Hint: Think of the relationship between a class and an object in OOP.
Why should you copy
requirements.txtbefore copying source code in a Dockerfile?Hint: Think about Docker layer caching and what triggers a rebuild.
What is a multi-stage build and when would you use one?
Hint: Consider what tools you need at build time vs runtime.
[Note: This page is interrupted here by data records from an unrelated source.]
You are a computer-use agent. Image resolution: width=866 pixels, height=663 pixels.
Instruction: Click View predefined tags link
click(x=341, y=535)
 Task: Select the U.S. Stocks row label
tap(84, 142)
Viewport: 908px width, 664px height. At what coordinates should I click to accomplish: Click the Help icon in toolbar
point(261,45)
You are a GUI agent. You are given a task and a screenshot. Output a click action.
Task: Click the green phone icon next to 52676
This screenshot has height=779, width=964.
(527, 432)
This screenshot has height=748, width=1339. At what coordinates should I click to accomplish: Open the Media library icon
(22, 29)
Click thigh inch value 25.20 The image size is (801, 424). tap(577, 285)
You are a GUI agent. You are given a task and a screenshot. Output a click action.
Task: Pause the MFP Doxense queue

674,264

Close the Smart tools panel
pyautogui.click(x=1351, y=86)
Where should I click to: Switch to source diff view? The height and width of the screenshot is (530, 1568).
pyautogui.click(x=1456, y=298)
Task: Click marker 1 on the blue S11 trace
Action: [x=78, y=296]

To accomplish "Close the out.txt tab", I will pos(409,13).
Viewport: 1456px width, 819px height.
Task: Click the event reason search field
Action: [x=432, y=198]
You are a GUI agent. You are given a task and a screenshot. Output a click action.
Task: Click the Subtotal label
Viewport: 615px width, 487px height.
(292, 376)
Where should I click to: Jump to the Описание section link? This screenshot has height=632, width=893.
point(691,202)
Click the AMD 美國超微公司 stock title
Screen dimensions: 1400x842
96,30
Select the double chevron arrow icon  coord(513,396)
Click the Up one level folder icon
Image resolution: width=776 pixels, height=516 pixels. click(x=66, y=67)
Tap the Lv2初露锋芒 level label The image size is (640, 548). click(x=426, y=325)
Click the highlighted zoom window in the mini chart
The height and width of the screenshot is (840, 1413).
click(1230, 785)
What is the difference between a named volume and a bind mount? When would you use each?
Hint: One is for persistent data, the other is for development convenience.
Why should containers run as a non-root user?
Hint: Think about what happens if an attacker exploits a vulnerability in your app.
How do containers in the same Docker Compose file communicate with each other?
Hint: Docker creates a network and uses service names as DNS hostnames.